Reordering a list by element in list and remove specified rows in list


Continuation to this question: Add row in R dataframe by unique factor in column showing percent change by Month

testing <- data.frame(
  MONTH = c("MTD: 12", "MTD: 12", "MTD: 11", "MTD: 12", "MTD: 12", "MTD: 12"), 
  YEAR = c(2012, 2013, 2014, 2015, 2013, 2014), 
  Client = c("A.", "A.", "A.", "B.", "B.", "B."), 
  Revenue = c(320, 205, 166L, 152, 150, 138),
  Col1 = c(651, 485, 533, 3932, 171, 436), 
  Col2 = c(478, 335, 305, 238, 115, 251), 
  Col3 = c(73, 69, 57, 6, 67, 57), 
  Col4 = c(6.7, 6.1, 5.5, 6.4, 13.1, 5.5)
)

# subset just the month=12 rows
test12 <- testing[testing$MONTH=="MTD: 12", ]
test12 <- test12[order(test12$Client, test12$YEAR), ]

# define a function to calculate percent change
pctchange <- function(x) {
  L <- length(x)
  c(NA, 100 * (x[-1] - x[-L]) / x[-L])
}

# calculate percent change for all columns, by client
change <- apply(test12[, c("Revenue", "Col1", "Col2", "Col3", "Col4")], 2,
  function(y) unlist(tapply(y, test12$Client, pctchange)))
change <- data.frame(change)
names(change) <- paste0("d", names(change))
test12b <- cbind(test12[, c("MONTH", "YEAR", "Client")], change)

# merge back with monthly data
merge(testing, test12b, all=TRUE)

So after running this code you get a list that has been splitted by client.

I want to run the following code that will essentially remove the 2nd row if the number of rows for that factor (the client) is greater than 2.

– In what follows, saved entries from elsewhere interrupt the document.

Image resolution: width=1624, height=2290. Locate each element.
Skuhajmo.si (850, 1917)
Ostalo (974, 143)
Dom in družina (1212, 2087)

I tried this already and it didn't work:

testing<-ifelse(length(splitresult)>2,splitresult[-2,],splitresult)

Ultimate goal out of all of this:

1) To just get the percent change of the last year with the previous year and don't show the inbetween stuff like NA for the previous year. But if it is a new client I do want the NA there to specify it is a new client. So that is why I tried out the code above which didn't work.

2) I want to reorder the clients in the split by Revenue in MTD: 12 2014.

splitlist[order(sapply(splitlist, function(x) (x[["Revenue"]])))]

(Didn't work: assume splitlist is the name of the list)

If anyone can help me with either question it would be extremely helpful. Thanks!


Solution

  • I think the plyr package would help here. For example, instead of the last line of code where you use ifelse, you could try

    library(plyr)
    out = ddply(splitresult, "Client", function(x){
      if(dim(x)[1] > 2) x = x[-2,]
      return(x)
    })
    

    Here, x is a client-specific data frame, and out is the result of combining the rows of a bunch of client-specific data frames.

    You might also check out lubridate, which will make dates and times easier to deal with. As mentioned in the comments, dplyr would also be helpful, as would the rest of the "Hadleyverse" of packages for cleaning and plotting data. The solutions to your questions 1 and 2, along with the whole process of cleaning and summarizing, will be much cleaner and easier with the right tools.